Пока наблюдался взлет и падение «Факела», появилась в Воронеже новая команда — «Стрела». Проскурину предложили возглавить ее. Он согласился. Но больше сезона и там не задержался. Три года тренерствовал в волжском городе Балаково, удерживая на плаву команду второй лиги. Пробовал различные подходы: где-то преуспевал, что-то получалось, но все-таки не так, как задумывалось. Его невольная тренерская оплошность — требовать от подопечных проявляться на поле так же, как когда-то умел он сам (настроить себя работать по-другому не могли и такие кудесники мяча, как Олег Блохин и Виталий Раздаев). Раздаев, не лукавя, по-сибирски открыто говорил, имея в виду не только свой опыт: «Не из каждого хорошего игрока может получиться достойный тренер». Поэтому Владимир Проскурин нашел свой причал в федерации футбола, откуда он мог отслеживать все интересующие его спортивные события, заниматься попутно инспектированием, чувствовать себя при деле, интересном и живом.
Какое-то время довелось ему поработать и с детьми. В начале 80-х, как помнится, Проскурин — действующий спортивный организатор в «Трудовых резервах». В компании с тренером Владимиром Леонидовичем Горожанкиным на первенство СССР в системе профтехобразования Владимиру Григорьевичу удалось подготовить отличную команду. В итоговой игре за первое место Воронеж, представлявший РСФСР, переиграл команду из Украины со счетом 3:2. Лучшим футболистом турнира был признан воронежский полузащитник Геннадий Ремезов.
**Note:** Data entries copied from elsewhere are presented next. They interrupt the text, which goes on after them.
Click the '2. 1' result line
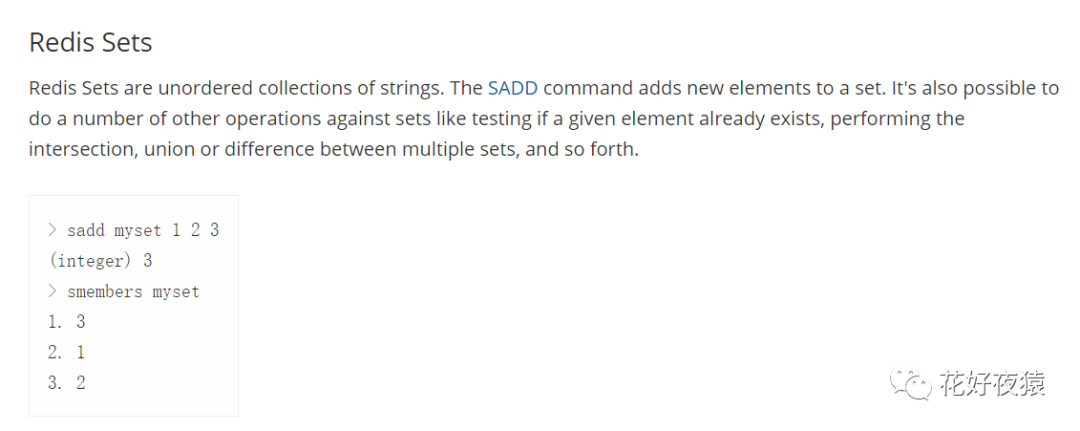This screenshot has height=431, width=1080. (x=67, y=352)
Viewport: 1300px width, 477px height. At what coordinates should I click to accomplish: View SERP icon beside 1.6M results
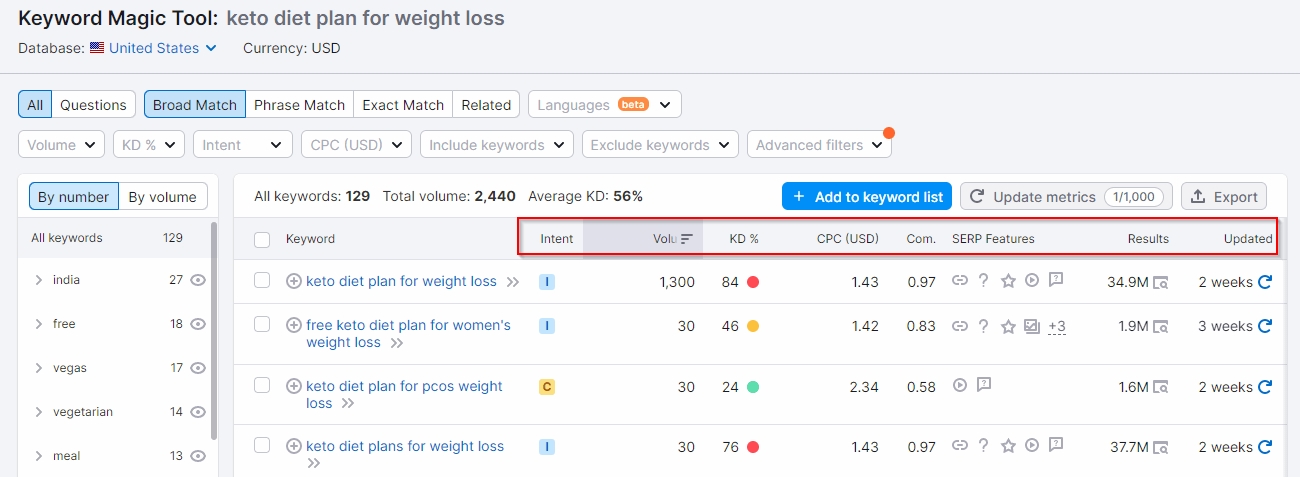pyautogui.click(x=1160, y=387)
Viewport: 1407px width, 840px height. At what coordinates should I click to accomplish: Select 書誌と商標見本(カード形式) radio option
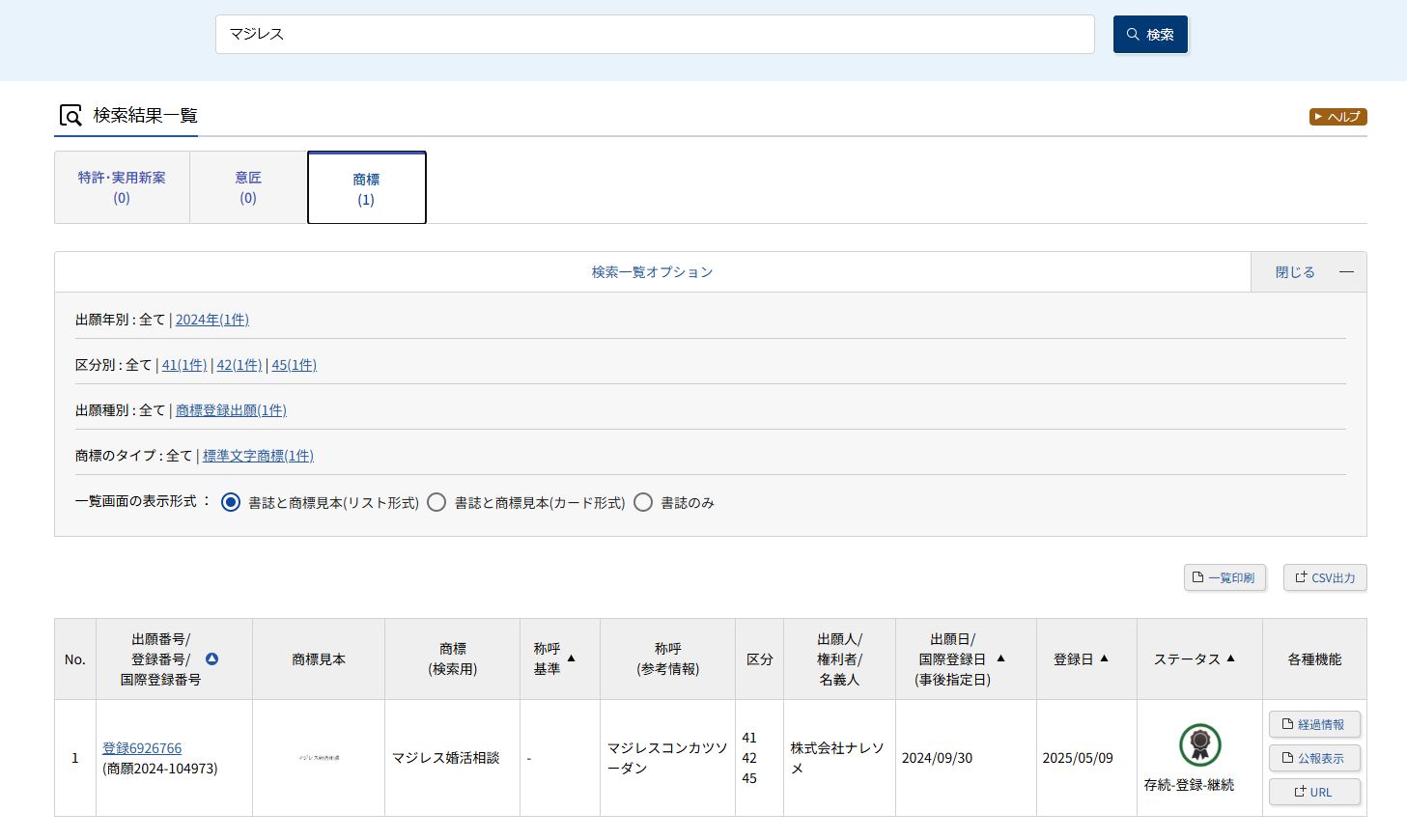(x=436, y=502)
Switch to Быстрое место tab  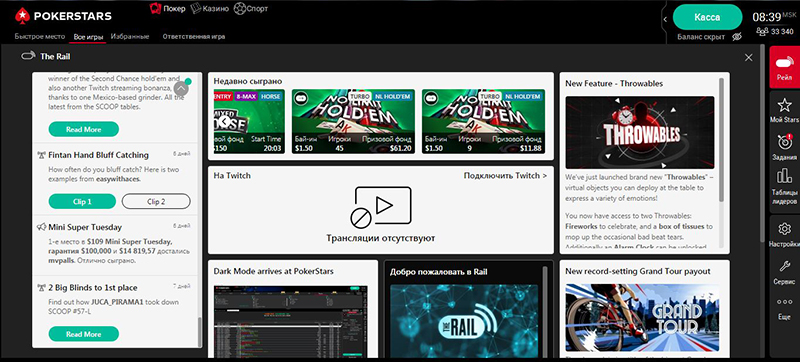(40, 37)
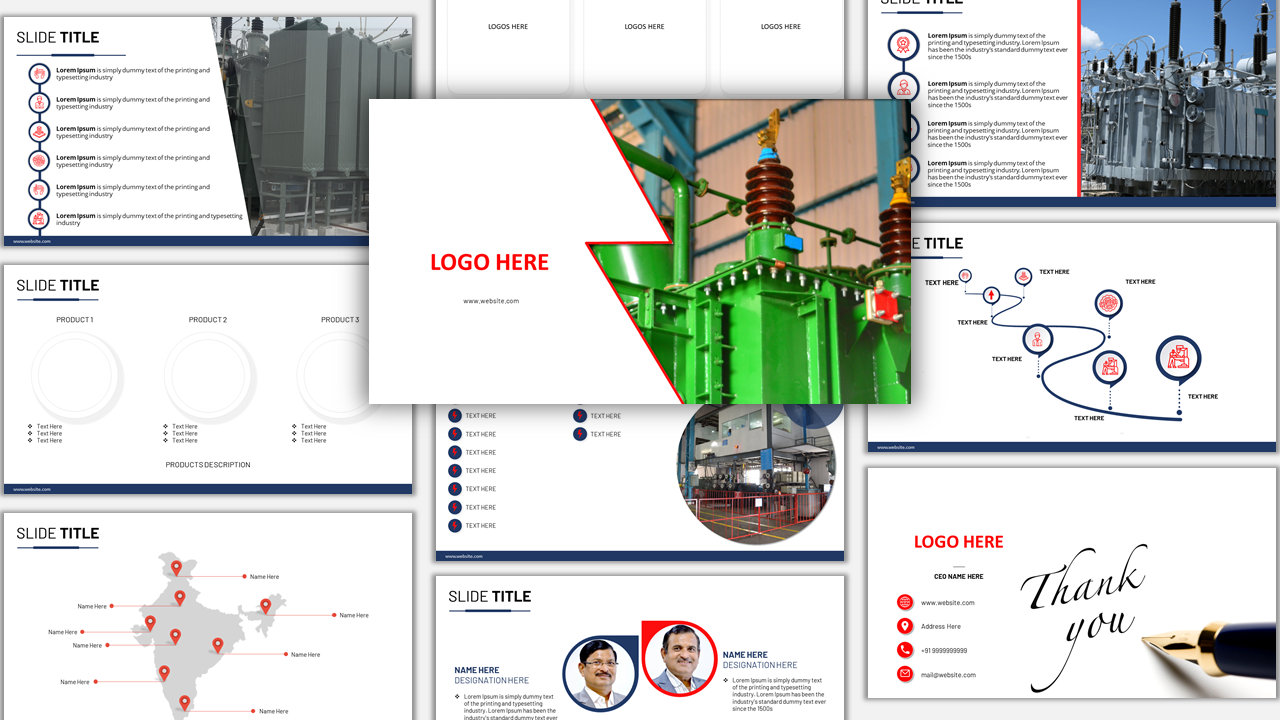The height and width of the screenshot is (720, 1280).
Task: Click mail@website.com on the Thank you slide
Action: point(948,675)
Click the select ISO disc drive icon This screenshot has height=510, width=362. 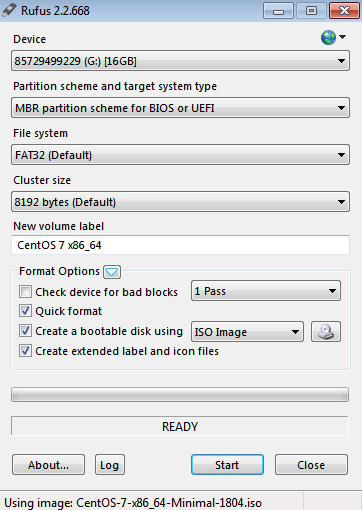coord(326,332)
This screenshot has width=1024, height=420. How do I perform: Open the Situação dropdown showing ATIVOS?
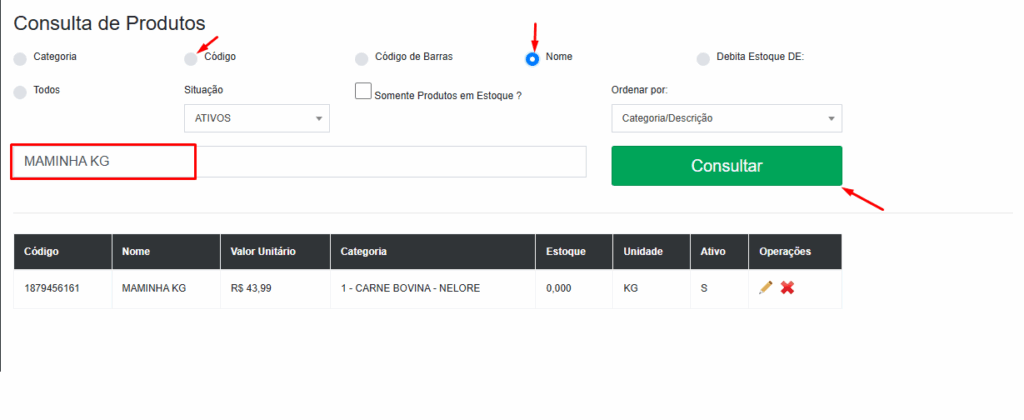257,118
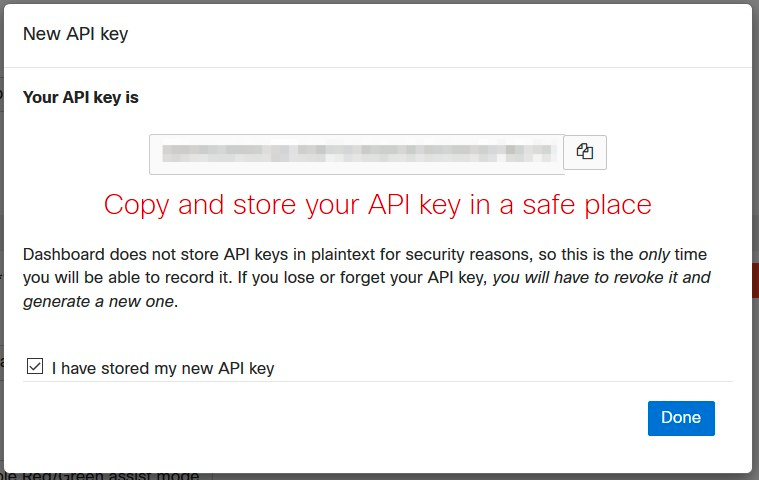Click the word 'Dashboard' starting the paragraph
This screenshot has width=759, height=480.
click(x=64, y=255)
Стать бы после такого успеха Проскурину детским тренером? Нет, то был лишь эпизод в его работе на благо футбола. Так же, как и подключение к организации ветеранских соревнований. В 2004 году в Нововоронеже под эгидой Российского футбольного союза был проведен всероссийский турнир ветеранов футбола. Имя Проскурина помогло собрать сборные десяти регионов со всей страны. Турнир получился ожидаемо зрелищным, радовал зрителей разнообразием футбольных школ. И венчала этот спортивный праздник замечательная победа местной команды.
Но и после этого Владимир Проскурин все так же кропотливо продолжал посвящать свои будни областной футбольной федерации. С 2012 года он стал ее председателем. Александр Пешков — его заместитель. В 2017 году они поменялись должностями. Дело вели слаженно. Жить бы и радоваться. Да после семидесяти Проскурин все чаще болел. В середине июля 2020 года из-за мучительной ломоты во всем теле он несколько дней не появлялся в федерации. А в субботу (его банный день) все же отправился с веничком попариться, прогреть проникающим жаром усталые кости. В предбаннике сыграл с приятелями в шашки, а до парилки не добрался. Заторопился вдруг домой. Дома стало совсем плохо. Еще два дня длилась его связь с живым миром. И оборвалась.
Поговорить о нем часто дают повод не столь результативные его последователи. Когда зрители прозябают на откосе трибун в ожидании хоть какого-нибудь плохонького гола, когда атакам не хватает молниеносного зигзага мысли, когда старательно и порой изящно разыгранные комбинации срываются раз за разом, не получая завершения… Как часто мы слышим сетования: некому забивать! Умеют обороняться, прилично действуют в центре поля, обещающе накатываются на ворота — и тут все рассыпчато теряется. А без гола футбол — не футбол. В противовес, ностальгируя, называют имена футбольных умельцев прошлых лет. Имя Владимира Проскурина, судя по всему, будут вспоминать еще долго.
Владимир Дмитриевич Корякин родился в 1948 году в городе Мариуполе. Окончил Ждановский металлургический институт. В Воронеже с 1975 года. Работал в газетах «Молодой коммунар», «Берег», Центрально-Черноземном книжном издательстве, сотрудничал с воронежскими редакциями центральных газет. Автор 20 книг и брошюр, изданных в Воронеже, в числе которых «Круговорот», «Удар гонга», «Им рукоплескали…» и др. Член Федерации спортивной литературы России. Живет в Воронеже.